**EXERCISE PROMPT**
Copy the items word for word, starting at the line that contains "Describe the element at coordinates (864, 804)" and ending at the line that contains "coordinates (940, 74)", with both of those lines included.

-- -- --

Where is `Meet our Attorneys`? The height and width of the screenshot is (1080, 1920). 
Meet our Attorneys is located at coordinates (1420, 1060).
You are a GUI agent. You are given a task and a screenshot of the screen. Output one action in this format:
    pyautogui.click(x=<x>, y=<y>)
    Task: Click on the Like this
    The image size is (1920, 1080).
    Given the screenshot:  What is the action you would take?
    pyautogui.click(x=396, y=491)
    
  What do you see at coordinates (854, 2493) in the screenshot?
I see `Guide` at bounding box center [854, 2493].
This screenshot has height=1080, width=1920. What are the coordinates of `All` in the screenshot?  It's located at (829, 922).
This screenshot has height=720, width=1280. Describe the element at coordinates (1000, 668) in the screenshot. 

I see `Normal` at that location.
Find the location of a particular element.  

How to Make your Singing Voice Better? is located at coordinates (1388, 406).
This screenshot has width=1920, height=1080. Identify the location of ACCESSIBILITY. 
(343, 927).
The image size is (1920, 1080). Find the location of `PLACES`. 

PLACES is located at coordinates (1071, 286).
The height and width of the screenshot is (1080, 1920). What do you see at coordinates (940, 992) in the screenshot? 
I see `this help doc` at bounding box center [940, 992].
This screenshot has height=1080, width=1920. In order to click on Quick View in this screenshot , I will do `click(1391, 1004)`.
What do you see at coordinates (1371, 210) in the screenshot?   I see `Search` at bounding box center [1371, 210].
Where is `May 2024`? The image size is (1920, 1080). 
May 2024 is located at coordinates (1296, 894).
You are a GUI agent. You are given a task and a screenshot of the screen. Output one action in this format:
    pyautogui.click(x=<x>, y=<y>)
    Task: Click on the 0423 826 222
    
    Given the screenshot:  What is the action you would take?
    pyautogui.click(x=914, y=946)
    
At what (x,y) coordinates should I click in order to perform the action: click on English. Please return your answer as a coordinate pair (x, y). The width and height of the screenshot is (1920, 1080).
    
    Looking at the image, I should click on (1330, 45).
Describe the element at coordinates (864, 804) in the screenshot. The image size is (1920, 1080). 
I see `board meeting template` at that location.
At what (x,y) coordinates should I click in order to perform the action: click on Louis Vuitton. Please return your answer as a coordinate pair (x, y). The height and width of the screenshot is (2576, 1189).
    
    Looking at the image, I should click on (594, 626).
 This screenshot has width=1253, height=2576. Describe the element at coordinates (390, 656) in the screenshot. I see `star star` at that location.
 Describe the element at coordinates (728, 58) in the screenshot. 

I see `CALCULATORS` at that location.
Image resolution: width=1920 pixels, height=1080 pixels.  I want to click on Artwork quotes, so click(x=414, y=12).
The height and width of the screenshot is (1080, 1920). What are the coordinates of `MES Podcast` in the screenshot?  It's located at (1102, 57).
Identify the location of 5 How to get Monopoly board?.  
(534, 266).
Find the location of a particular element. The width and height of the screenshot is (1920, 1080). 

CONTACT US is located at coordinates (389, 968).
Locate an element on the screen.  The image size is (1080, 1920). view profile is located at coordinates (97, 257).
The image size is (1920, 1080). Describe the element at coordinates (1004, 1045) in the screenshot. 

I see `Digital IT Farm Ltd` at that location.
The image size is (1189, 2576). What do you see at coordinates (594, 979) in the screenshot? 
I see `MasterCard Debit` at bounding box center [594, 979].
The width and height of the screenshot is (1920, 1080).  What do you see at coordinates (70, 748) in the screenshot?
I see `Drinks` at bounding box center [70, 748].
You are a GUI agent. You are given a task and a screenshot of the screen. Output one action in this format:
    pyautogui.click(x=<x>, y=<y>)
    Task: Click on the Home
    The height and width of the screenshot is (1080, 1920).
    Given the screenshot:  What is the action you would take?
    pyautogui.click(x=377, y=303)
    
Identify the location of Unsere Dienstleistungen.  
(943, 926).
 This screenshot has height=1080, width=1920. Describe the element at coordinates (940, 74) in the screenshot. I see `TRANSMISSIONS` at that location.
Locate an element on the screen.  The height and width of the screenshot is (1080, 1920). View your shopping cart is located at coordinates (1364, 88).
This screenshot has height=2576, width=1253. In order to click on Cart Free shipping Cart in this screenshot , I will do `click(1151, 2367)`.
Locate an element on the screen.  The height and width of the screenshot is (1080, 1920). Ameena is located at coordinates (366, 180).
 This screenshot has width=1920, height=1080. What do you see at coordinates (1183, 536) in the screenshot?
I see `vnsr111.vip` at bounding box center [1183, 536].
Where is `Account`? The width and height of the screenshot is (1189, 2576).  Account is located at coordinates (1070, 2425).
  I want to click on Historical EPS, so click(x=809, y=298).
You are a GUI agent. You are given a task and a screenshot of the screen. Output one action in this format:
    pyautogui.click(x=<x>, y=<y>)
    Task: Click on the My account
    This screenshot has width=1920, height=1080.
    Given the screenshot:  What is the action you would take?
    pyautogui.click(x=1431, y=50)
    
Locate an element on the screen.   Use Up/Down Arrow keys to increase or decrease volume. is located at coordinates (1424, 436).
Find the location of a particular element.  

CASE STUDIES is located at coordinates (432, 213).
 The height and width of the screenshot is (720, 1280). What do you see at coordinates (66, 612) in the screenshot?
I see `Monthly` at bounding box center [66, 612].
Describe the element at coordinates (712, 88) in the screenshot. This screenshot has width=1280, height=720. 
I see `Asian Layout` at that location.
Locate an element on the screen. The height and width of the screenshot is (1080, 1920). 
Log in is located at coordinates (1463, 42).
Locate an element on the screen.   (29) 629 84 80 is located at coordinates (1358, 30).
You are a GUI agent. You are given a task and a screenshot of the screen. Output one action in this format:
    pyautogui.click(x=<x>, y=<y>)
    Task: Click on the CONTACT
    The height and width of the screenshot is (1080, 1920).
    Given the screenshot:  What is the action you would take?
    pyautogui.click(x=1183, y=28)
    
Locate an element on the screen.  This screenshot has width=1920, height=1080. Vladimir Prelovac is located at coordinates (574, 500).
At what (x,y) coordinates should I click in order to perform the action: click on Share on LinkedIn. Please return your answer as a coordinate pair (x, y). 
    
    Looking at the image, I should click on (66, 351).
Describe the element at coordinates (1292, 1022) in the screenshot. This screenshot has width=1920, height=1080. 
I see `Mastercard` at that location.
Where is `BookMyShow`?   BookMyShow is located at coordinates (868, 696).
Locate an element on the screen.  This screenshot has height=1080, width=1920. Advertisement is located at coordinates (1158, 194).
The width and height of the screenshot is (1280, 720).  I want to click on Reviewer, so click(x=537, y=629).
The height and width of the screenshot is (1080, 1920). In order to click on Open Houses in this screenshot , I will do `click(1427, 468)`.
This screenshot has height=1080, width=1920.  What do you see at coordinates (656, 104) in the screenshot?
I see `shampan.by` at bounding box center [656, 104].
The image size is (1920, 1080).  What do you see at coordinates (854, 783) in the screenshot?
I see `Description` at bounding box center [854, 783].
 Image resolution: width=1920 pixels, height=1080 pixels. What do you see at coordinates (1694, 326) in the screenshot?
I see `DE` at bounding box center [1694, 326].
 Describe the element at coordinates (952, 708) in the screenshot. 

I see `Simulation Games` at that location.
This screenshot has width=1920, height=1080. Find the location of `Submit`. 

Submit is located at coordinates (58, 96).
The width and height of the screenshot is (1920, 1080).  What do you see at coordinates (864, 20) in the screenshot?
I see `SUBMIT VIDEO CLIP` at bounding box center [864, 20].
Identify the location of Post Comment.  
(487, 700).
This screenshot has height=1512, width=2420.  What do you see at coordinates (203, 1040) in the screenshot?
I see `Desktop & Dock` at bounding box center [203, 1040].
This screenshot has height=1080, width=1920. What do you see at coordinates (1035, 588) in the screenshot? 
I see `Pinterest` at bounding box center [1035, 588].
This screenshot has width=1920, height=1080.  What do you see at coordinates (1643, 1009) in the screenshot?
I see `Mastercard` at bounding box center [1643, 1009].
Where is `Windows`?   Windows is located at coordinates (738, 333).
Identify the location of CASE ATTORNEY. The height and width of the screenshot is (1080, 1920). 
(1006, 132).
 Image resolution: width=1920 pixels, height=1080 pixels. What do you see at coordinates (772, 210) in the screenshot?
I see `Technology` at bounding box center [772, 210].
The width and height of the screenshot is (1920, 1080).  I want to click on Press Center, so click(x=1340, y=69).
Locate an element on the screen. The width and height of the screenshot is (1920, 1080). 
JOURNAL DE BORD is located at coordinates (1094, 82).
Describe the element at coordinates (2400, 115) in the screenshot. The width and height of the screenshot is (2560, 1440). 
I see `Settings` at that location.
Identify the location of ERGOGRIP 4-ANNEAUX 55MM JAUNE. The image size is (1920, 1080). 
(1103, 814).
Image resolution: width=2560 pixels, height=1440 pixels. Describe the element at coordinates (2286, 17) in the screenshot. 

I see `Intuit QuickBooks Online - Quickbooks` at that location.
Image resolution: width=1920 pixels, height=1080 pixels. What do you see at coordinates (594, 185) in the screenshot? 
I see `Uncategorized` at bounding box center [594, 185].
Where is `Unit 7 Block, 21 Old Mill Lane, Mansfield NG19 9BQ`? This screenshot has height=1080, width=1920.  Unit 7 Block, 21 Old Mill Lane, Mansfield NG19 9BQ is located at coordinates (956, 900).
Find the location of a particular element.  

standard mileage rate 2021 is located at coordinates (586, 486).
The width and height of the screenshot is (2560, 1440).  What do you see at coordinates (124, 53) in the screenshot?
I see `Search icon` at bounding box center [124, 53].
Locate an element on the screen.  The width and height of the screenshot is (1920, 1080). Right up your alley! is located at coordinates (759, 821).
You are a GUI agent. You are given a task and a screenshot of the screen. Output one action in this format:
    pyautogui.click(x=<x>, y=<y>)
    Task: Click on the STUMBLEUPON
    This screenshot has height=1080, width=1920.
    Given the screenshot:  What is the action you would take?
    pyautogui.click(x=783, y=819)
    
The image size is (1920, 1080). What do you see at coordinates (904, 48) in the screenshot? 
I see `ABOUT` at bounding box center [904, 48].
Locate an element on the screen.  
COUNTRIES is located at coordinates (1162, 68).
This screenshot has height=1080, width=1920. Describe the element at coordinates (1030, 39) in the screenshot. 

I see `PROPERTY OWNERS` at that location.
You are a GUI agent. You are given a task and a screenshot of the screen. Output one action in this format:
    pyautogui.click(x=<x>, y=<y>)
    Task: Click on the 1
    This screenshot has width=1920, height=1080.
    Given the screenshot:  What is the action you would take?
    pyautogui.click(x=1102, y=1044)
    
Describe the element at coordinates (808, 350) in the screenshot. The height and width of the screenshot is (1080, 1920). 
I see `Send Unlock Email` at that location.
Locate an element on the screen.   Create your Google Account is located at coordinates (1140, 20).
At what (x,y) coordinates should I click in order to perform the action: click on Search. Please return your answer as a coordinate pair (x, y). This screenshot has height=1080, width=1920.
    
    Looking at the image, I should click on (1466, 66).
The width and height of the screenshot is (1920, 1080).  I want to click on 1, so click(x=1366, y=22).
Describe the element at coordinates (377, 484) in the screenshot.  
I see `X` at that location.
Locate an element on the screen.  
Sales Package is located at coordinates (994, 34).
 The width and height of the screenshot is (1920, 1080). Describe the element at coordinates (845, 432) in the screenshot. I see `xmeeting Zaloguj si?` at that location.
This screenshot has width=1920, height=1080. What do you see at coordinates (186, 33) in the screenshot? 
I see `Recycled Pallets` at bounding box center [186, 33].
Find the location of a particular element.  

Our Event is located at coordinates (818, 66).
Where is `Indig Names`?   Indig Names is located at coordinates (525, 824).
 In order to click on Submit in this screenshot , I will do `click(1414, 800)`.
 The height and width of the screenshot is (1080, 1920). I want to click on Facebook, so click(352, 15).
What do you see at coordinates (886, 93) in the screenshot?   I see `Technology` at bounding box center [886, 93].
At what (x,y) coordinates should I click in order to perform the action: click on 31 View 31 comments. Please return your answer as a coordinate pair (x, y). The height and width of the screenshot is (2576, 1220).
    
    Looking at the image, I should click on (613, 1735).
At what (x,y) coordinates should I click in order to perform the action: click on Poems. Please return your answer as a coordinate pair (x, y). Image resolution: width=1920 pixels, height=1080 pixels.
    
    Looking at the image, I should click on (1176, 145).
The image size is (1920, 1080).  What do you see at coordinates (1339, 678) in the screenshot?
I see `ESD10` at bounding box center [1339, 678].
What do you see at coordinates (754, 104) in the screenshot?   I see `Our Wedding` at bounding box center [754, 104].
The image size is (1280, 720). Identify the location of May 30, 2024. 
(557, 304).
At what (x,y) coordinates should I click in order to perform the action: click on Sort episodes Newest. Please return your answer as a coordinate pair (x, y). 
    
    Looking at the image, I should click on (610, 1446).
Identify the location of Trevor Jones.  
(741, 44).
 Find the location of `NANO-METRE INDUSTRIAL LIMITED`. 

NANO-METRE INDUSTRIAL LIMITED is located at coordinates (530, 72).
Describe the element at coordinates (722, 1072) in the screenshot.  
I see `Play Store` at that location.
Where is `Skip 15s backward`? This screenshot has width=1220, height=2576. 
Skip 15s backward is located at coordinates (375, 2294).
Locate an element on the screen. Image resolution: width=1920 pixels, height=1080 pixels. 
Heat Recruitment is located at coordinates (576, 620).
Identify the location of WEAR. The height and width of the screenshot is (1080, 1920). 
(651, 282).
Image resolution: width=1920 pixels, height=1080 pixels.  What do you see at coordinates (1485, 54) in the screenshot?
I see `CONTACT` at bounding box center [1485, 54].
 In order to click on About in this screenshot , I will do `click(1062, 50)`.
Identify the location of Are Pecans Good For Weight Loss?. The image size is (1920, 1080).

-- -- --

**RESULT**
Describe the element at coordinates (864, 804) in the screenshot. The image size is (1920, 1080). 
I see `board meeting template` at that location.
At what (x,y) coordinates should I click in order to perform the action: click on Louis Vuitton. Please return your answer as a coordinate pair (x, y). The height and width of the screenshot is (2576, 1189).
    
    Looking at the image, I should click on (594, 626).
 This screenshot has width=1253, height=2576. Describe the element at coordinates (390, 656) in the screenshot. I see `star star` at that location.
 Describe the element at coordinates (728, 58) in the screenshot. 

I see `CALCULATORS` at that location.
Image resolution: width=1920 pixels, height=1080 pixels.  I want to click on Artwork quotes, so click(x=414, y=12).
The height and width of the screenshot is (1080, 1920). What are the coordinates of `MES Podcast` in the screenshot?  It's located at (1102, 57).
Identify the location of 5 How to get Monopoly board?.  
(534, 266).
Find the location of a particular element. The width and height of the screenshot is (1920, 1080). 

CONTACT US is located at coordinates (389, 968).
Locate an element on the screen.  The image size is (1080, 1920). view profile is located at coordinates (97, 257).
The image size is (1920, 1080). Describe the element at coordinates (1004, 1045) in the screenshot. 

I see `Digital IT Farm Ltd` at that location.
The image size is (1189, 2576). What do you see at coordinates (594, 979) in the screenshot? 
I see `MasterCard Debit` at bounding box center [594, 979].
The width and height of the screenshot is (1920, 1080).  What do you see at coordinates (70, 748) in the screenshot?
I see `Drinks` at bounding box center [70, 748].
You are a GUI agent. You are given a task and a screenshot of the screen. Output one action in this format:
    pyautogui.click(x=<x>, y=<y>)
    Task: Click on the Home
    The height and width of the screenshot is (1080, 1920).
    Given the screenshot:  What is the action you would take?
    pyautogui.click(x=377, y=303)
    
Identify the location of Unsere Dienstleistungen.  
(943, 926).
 This screenshot has height=1080, width=1920. Describe the element at coordinates (940, 74) in the screenshot. I see `TRANSMISSIONS` at that location.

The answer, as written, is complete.